Słowa gratulacji i prezenty przekazali także m. in. burmistrz Adam Niebrzydowski z Jedwabnego, wiceprezydent Andrzej Stypułkowski, wicestarosta Maria Dziekońska, prezes Towarzystwa Przyjaciół Ziemi Łomżyńskiej Zygmunt Zdanowicz (absolwent), Waldemar Szczesny (także absolwent), dyrektor oddziału ARiMR  w Łomży, przedstawiciele łomżyńskich i regionalnych instytucji i organizacji, leśnicy, wojskowi.

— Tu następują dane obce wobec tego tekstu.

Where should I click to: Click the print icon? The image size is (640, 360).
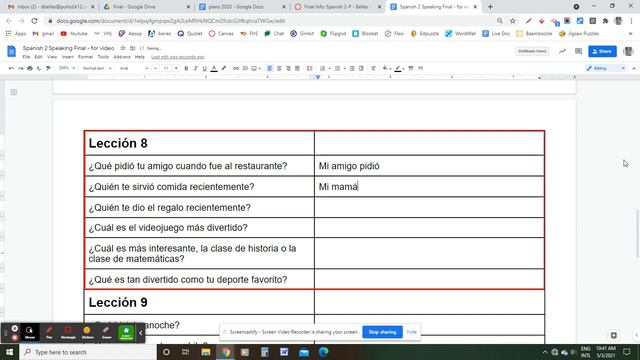(x=30, y=68)
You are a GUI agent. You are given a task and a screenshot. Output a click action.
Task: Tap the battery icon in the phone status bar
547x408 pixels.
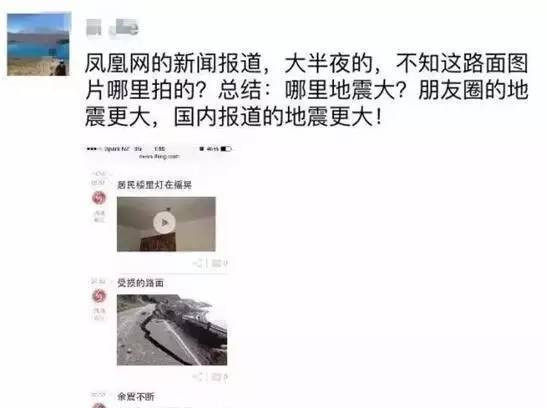pyautogui.click(x=226, y=149)
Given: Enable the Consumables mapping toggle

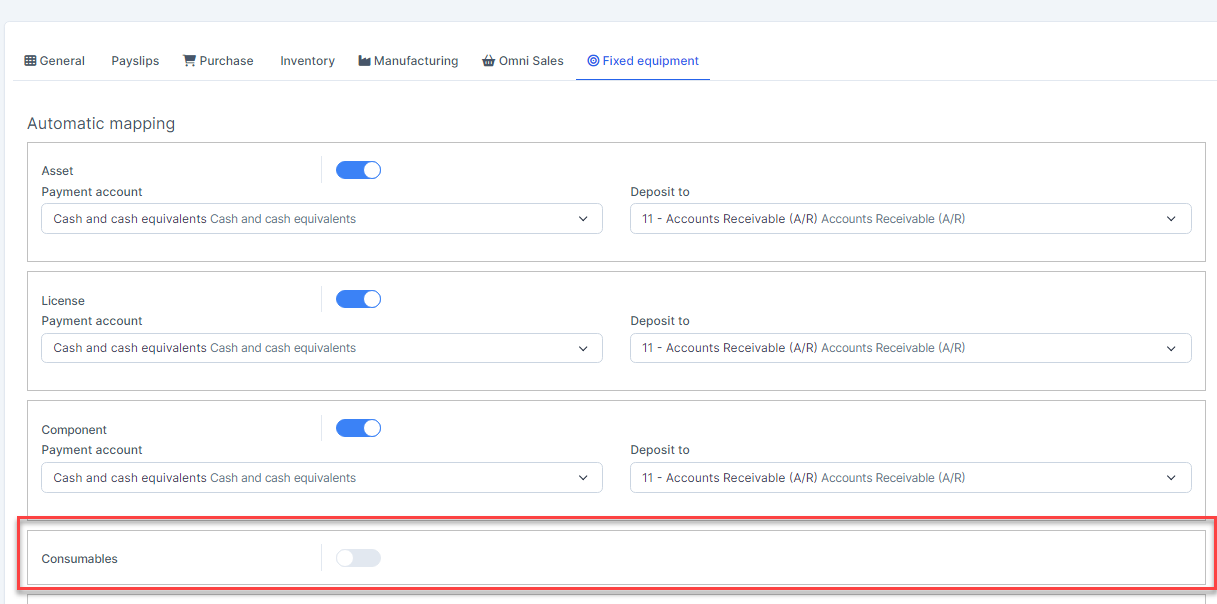Looking at the screenshot, I should pos(358,558).
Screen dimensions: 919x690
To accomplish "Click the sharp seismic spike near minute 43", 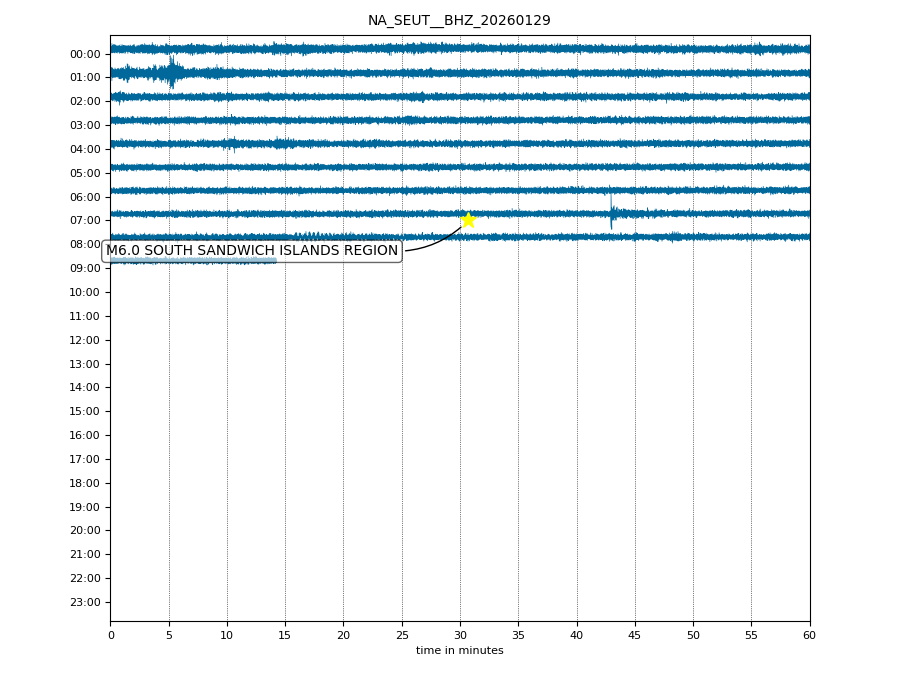I will 611,208.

- Uroczystość ta przywołuje wiele wspomnień. Muszę przyznać, że spędziłem tu 5 wspaniałych lat. Była to nie tylko nauka, bo także działalność kulturalna czy sportowa. Czyli wszystko to czym żyła i żyje w dalszym ciągu szkoła – wspomina Waldemar Szczesny, który naukę w szkole ukończył w 1976 roku.

Szczególne wzruszenia wzbudził film poświęcony szkole z udziałem m. in. przyjętych gorącymi brawami byłej dyrektor Albiny Galik-Chojak i kolejnego Andrzeja Kruszewicza, dyrektora ZOO w Warszawie.   

- Dziś po latach przenieście się do "kraju lat młodości", obudźcie wspomnień czar, niech dźwięk dzwonka przywoła je ponownie. Niech każdy zakątek szkolnych korytarzy i sal lekcyjnych przemówi do Was, przywoła w pamięci koleżanki, kolegów i nauczycieli, obudzi wzruszenia, niech pozostanie w Waszych sercach. Pamiętajcie, że drzwi "Wety" są zawsze dla Was szeroko otwarte, wracajcie z najdalszych zakątków świata na ulicę Stacha Konwy 11, odnoście sukcesy w życiu osobistym i zawodowym, sięgajcie gwiazd! - zwróciła się do absolwentów dyrektor Bogumiła Olbryś.

Dawni uczniowie "Wety" powędrowali w bardzo różnych kierunkach.

- 40 lat temu stąd wyszedłem i nadal wiem, że to cudowna szkoła, jest co wspominać  - mówił minister Bogdan Konopka. - Pięć lat niesamowitych osób i przyjaźni, które się nawiązały i trwają do dzisiaj Wychowawczyni, nauczyciele ukształtowali mój charakter - dodała Justyna Korytkowska, znakomita lekkoatletka, rekordzistka i reprezentantka Polski.

Jednym z finalnych akcentów jubileuszowej uroczystości było wręczenie przyjaciołom "Wety" pamiątkowych statuetek. Bogumile Olbryś pomagały w tym uczennice szkoły Ewelina Gutowska, Aleksandra Ołtarzewska i Julia Nizik, czyli laureatki niedawnych wyborów Miss Nastolatek Ziemi Łomżyńskiej. Na koniec uczestnicy spotkania uwiecznieni zostali na wspólnej fotografii.